CODEX
Median of two sorted arrays
We are given two arrays which are sorted and our goal is to find the median of these arrays in logarithmic time and O(1) space complexity (LeetCode). This is a very common question that has numerous solutions posted all over the internet. However, it took me some time to wrap my head around it. I would like to describe my thought process and solution here.
Problem statement
To begin with, this is how we compute the median for a single sorted array:
Let’s first visualize the problem statement. Consider two arrays as shown below:
Here, we have two sorted arrays A and B. In order to find the median of these arrays, we can need to combine these two arrays, sort it and compute the median of the combined array. This approach does not satisfy the requirements of the problem statement because:
a) Combining the two arrays into a single array and sorting it(using an algorithm like merge sort) is an O(n*log(n)) time operation
b) The space complexity is also O(n) because we need to create a new array to accommodate the two arrays
The combined array A+B cannot be obtained by simply appending one array to another. This is why the approach of trying to combine the arrays to determine the median won’t satisfy the logarithmic time constraint imposed by the problem— We know the relationship between elements within each array because they are sorted. So, the smallest is at the beginning and the largest is at the end. However, we do not know the relationship between elements across the arrays. Without iterating through both the arrays completely we can’t find the relationship between them and this violates the time constraint.
Solution approach
If you think about it, the constraints are really pushing us in the direction of not having to worry about the combined array. An O(log(n)) algorithm (like binary search) basically keeps discarding a section of the array at every iteration based on some criteria. So, we need to think of a way to incorporate that in our solution.

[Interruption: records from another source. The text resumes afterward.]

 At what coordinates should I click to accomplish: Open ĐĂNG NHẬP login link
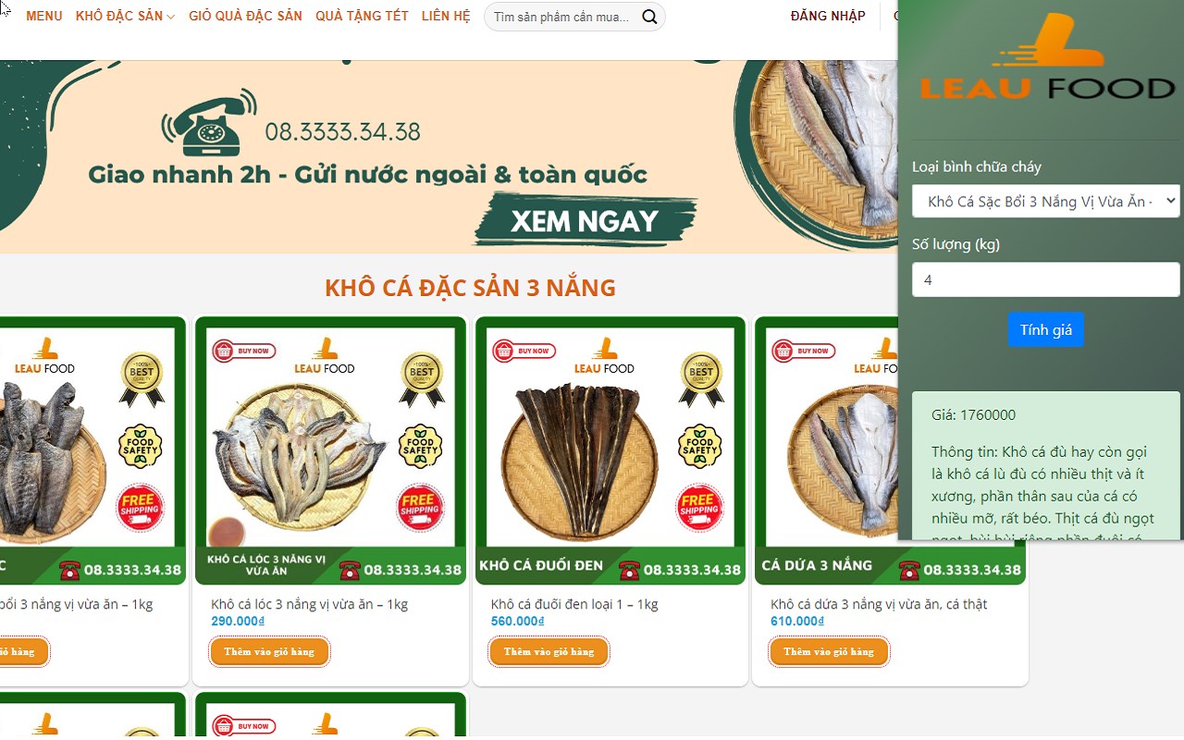click(828, 17)
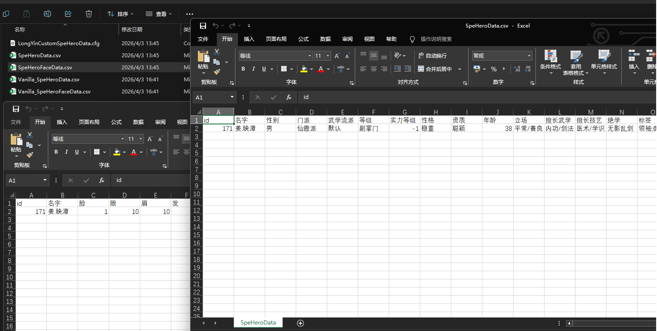
Task: Click the Merge and Center icon
Action: pyautogui.click(x=421, y=69)
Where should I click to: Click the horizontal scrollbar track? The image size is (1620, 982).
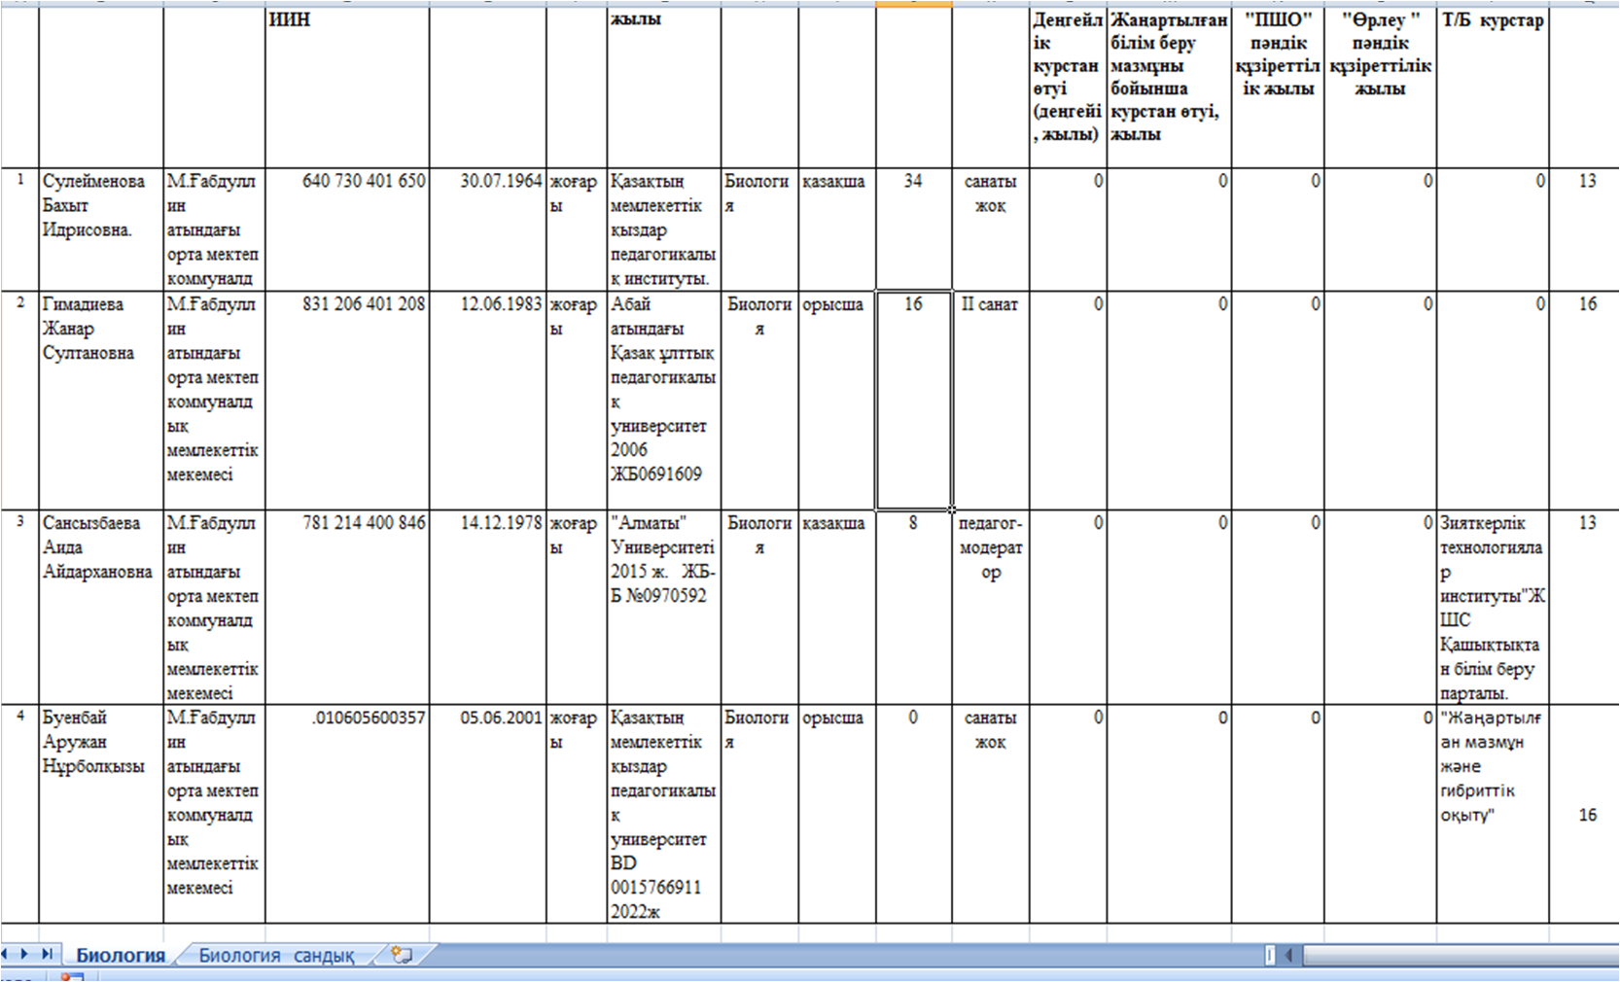coord(1459,955)
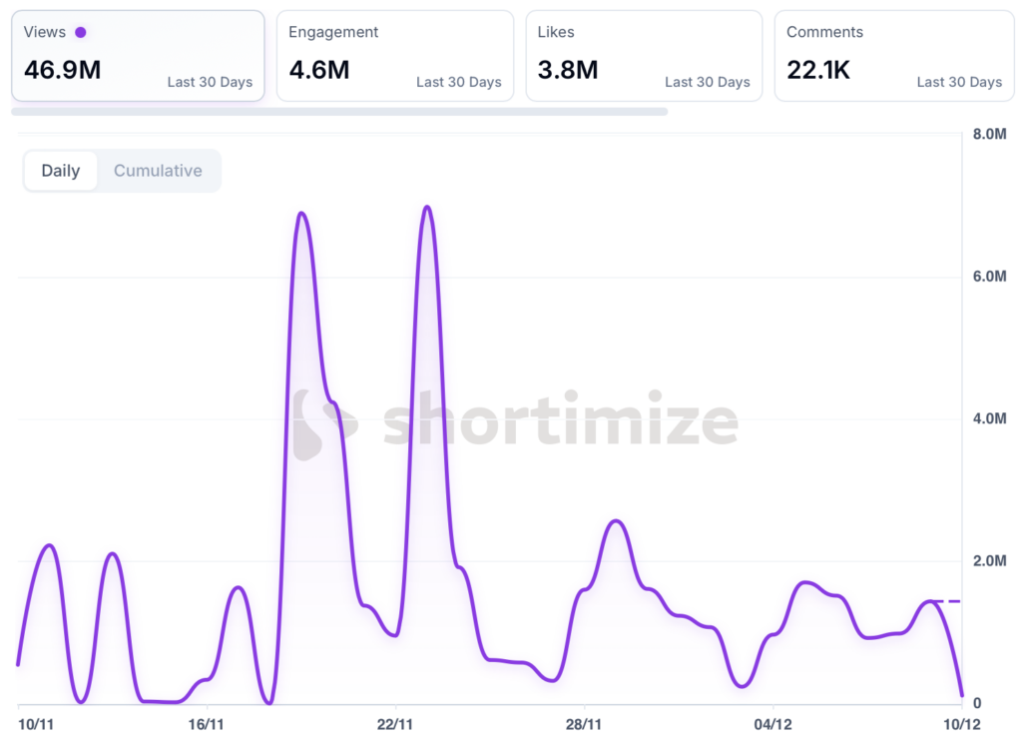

That is, if we know that A and B are sorted, we do not need to know what A+B will look like, to compute the median. We only need to know the first half of the combined array to find the median. Depending on the length of A+B, the position of the median will be slightly different:
The bottom line is, once we know which elements in A and B contribute to the first half (left side) of the combined array A+B, we don’t really care about the remaining elements and that is what is going to help us solve this in logarithmic time.
Ok, so what about the O(1) space constraint? What this implies is that, we should not be allocating memory for any temporary arrays. We technically don’t need to. We will discuss this more once we get into the implementation of the solution.

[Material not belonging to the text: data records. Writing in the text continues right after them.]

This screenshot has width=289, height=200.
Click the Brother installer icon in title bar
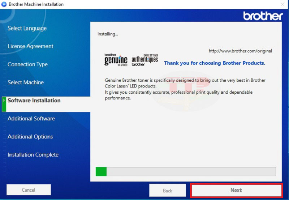point(4,4)
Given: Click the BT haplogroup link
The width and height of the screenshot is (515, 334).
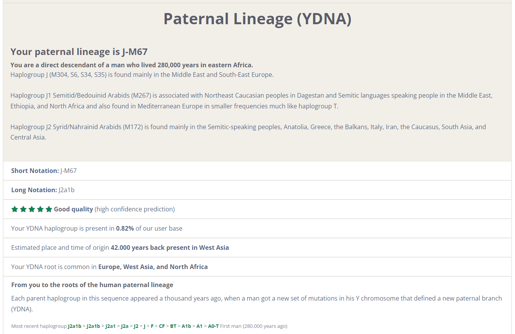Looking at the screenshot, I should [173, 326].
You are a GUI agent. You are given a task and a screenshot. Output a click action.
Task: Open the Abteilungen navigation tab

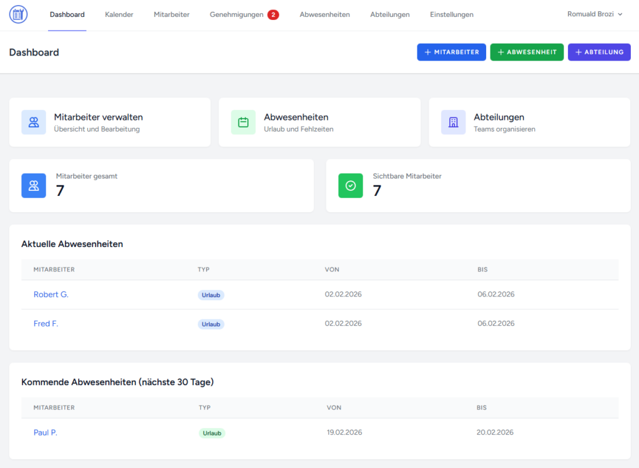(x=389, y=14)
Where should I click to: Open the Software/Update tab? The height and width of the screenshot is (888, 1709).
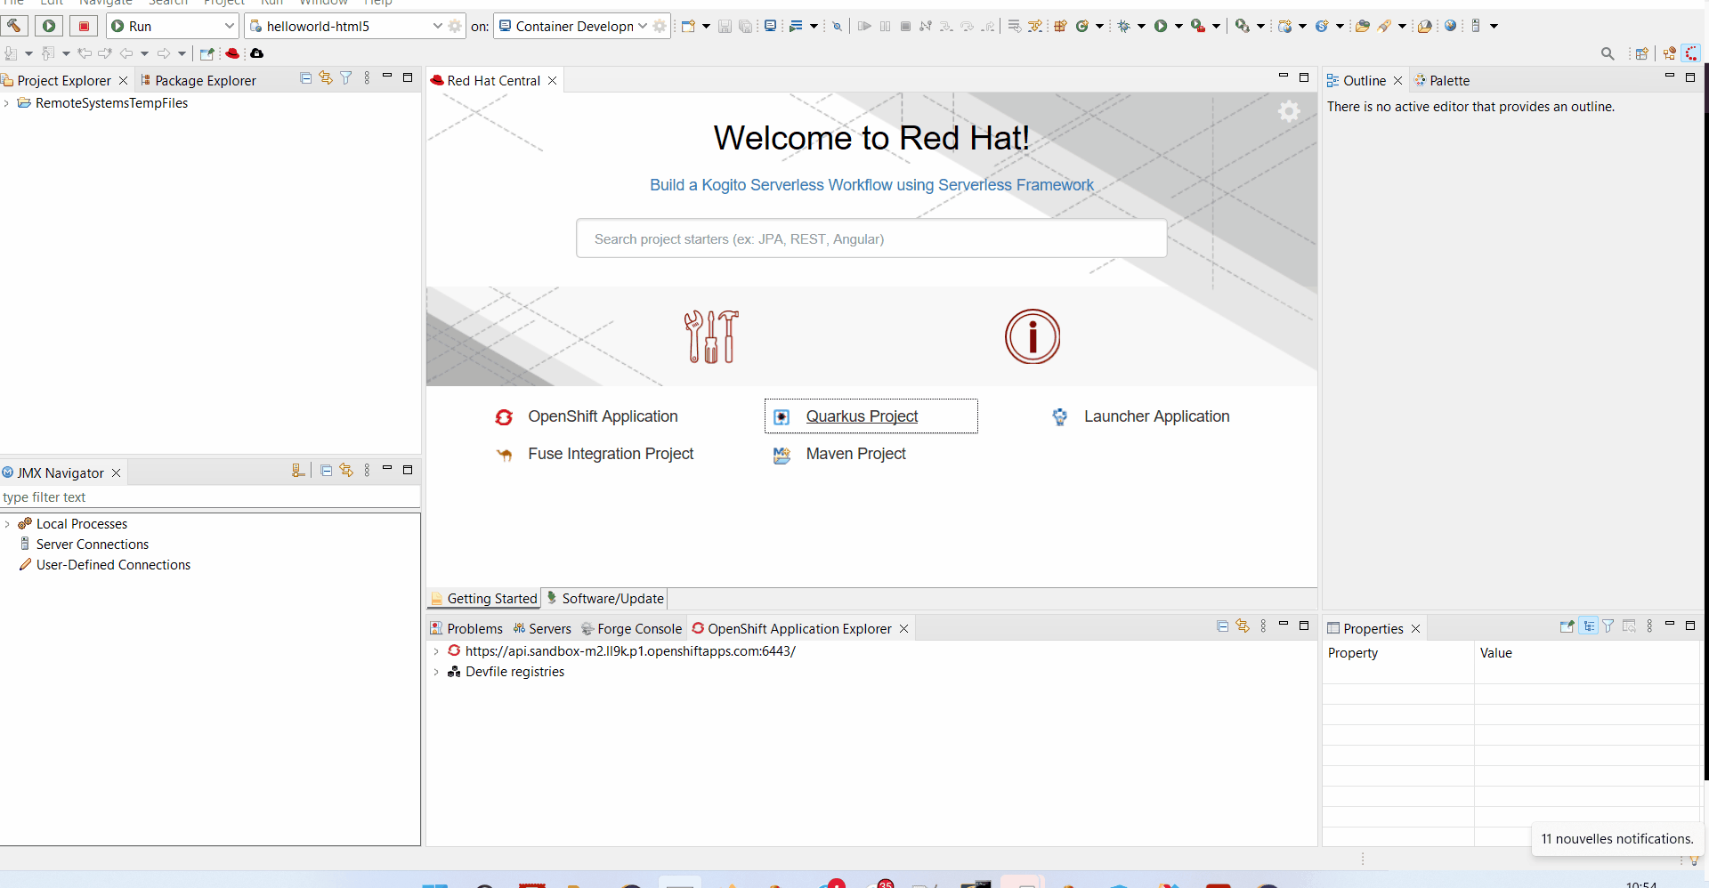[612, 599]
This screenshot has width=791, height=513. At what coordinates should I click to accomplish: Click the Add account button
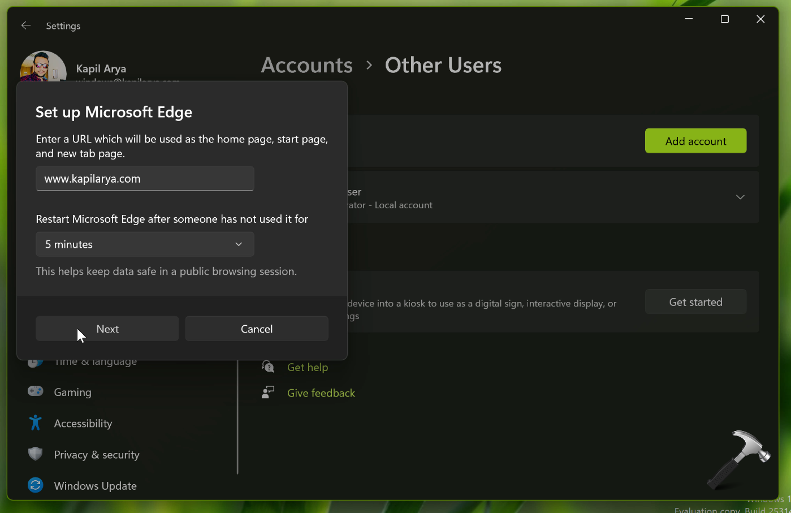tap(695, 141)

In a nutshell, we are going to apply binary search across two arrays to draw a line that indicates how much of a given array will contribute to the left half or first half of the combined array. This can be visualized like this:
Implementation details
Remember that our goal is to use binary search to figure out how much each array contributes to the combined array. What’s the structure of a binary search problem?

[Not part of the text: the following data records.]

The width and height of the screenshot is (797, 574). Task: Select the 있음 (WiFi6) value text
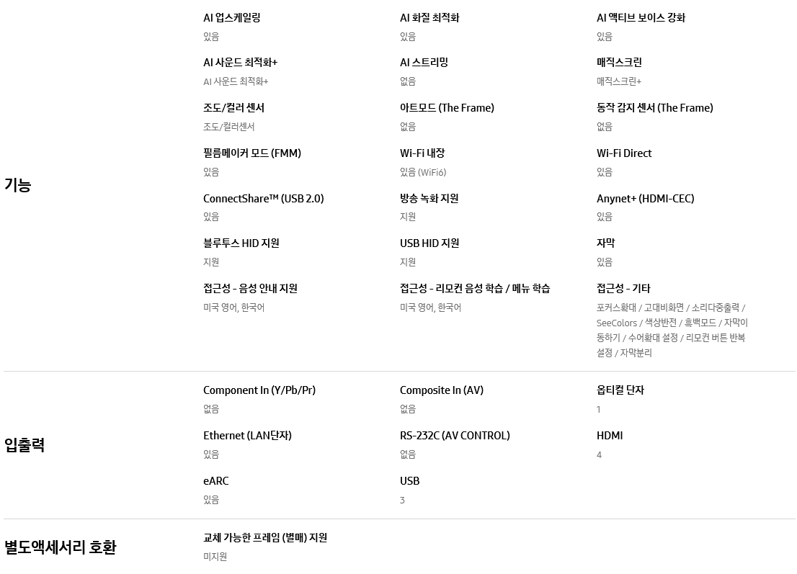coord(423,172)
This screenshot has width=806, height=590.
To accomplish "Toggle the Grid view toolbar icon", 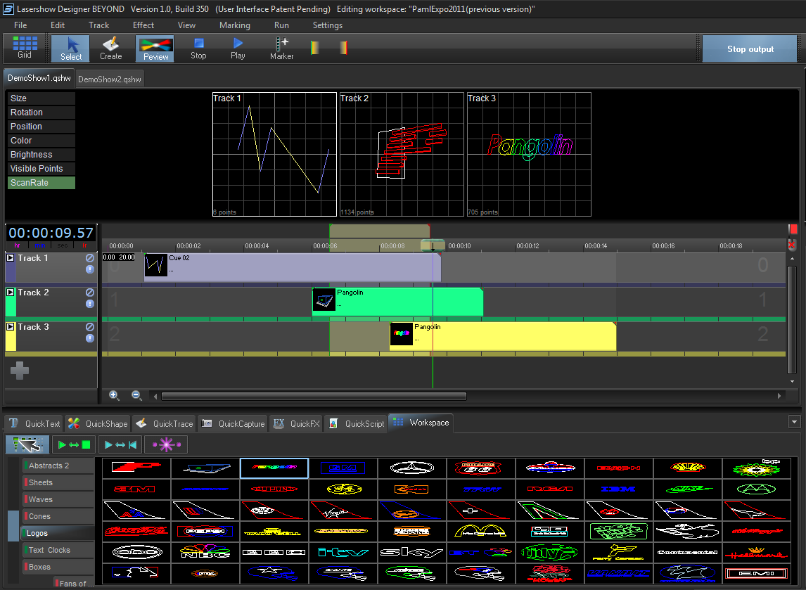I will coord(25,48).
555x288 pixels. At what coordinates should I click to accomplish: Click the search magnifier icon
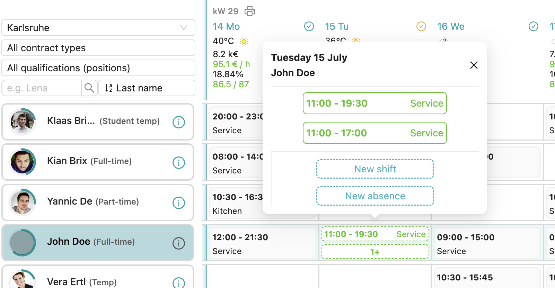coord(89,88)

So, we need to map our problem statement into this format. We have 2 arrays to work with. We should focus on one array (the smaller one) and use it to determine contributions from both arrays. Let’s assume A is the smaller array.
a) What should keep our loop going?
We should keep looping till we have explored all possible ways to combine both the arrays to determine the left half of A+B. As an example, if the size of the left side of A+B is 4 and we have picked one element from A , this automatically implies we need three elements from B. We can either pick nothing from A, a few elements from A or everything from A. So, we keep looping till the contribution of A is equal to its length.
b) What is our target and how should we be testing it?
We want to find the left-side of A+B so that we can easily compute the median. So, we want to find a split that helps us get to the median.
Each split partitions both the arrays into 4 parts and we are combining the elements on the left halves of the splits to form the first half of A+B, like so:
If all elements on the left side are less than all elements on the right side, then, we know that the split has given us the first half of A+B.
That is:
A[aL] < B[bR] and B[bL] < A[aR], where aL, bL, bR and aR correspond to the indices of the elements on either sides of the split.
c) How do we compute median if we find the target split?
Consider a situation where the length of A+B is odd (Fig 9) and also assume that we have found the target split. Now, we have a split where a1< b4 and b3 < a3. Since A+B has a length of 7, the median is the 4th element in A+B and this has to be either a1,b1,b2 or b3 (elements on the left half). We have 4 numbers and there are 4! ways of arranging them (assuming no repetition), as shown below:
But, do we really care about these arrangements? We are only interested in the fourth element:
The 4th element has to be the largest number on the left-hand side and we only need to compare the largest numbers from A and B to get this! So:
Similarly, let’s look at a situation where A+B has an even length:
Now, we have a split where a2 < b3 and b2 < a3. Since A+B has a length of 8, the median is the average of the 4th and 5th elements in A+B.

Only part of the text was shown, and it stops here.